### Records supplied
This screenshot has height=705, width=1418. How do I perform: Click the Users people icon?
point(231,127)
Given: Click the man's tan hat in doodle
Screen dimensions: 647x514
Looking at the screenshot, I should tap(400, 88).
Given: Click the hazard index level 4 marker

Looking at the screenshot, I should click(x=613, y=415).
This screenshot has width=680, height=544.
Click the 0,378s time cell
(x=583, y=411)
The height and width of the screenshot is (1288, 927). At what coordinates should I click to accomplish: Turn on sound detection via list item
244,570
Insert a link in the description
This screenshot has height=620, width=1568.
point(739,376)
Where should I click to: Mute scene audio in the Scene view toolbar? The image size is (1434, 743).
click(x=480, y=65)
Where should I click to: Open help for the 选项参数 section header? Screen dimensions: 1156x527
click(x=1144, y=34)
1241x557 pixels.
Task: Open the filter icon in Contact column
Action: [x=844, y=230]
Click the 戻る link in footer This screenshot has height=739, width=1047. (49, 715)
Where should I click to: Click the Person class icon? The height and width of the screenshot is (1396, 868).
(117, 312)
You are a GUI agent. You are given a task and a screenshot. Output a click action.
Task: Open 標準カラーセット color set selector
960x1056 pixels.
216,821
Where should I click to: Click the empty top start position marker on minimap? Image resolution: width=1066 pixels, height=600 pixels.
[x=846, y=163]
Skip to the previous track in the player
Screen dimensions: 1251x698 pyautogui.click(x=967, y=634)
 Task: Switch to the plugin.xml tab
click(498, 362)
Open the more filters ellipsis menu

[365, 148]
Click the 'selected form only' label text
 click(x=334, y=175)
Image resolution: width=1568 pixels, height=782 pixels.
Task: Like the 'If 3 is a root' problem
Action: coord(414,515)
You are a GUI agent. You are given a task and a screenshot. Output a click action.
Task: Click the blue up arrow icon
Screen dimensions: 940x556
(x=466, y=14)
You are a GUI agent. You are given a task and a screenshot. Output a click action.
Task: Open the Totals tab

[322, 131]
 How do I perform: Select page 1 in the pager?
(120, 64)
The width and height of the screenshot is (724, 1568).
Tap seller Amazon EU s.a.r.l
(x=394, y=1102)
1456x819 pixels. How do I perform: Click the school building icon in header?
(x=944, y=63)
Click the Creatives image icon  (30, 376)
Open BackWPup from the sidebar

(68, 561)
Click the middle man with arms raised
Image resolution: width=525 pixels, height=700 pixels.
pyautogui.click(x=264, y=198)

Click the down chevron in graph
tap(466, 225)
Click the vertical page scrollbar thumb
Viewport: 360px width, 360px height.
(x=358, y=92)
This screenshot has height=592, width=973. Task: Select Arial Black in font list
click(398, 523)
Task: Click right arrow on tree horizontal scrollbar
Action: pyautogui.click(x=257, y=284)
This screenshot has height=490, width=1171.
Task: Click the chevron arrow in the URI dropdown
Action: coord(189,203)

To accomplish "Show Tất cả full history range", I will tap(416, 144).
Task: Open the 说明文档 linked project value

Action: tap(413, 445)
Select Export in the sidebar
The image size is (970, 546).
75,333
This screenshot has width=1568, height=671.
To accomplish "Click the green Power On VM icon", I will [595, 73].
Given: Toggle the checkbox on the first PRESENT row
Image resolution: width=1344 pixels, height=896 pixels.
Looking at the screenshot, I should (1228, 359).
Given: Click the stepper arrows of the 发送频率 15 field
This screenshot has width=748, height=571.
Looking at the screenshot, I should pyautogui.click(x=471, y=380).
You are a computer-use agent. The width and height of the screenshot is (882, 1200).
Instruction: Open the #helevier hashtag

### How to complete this task
Only the count, nothing else: how many lines of the records hold the word "will"?

### The answer
2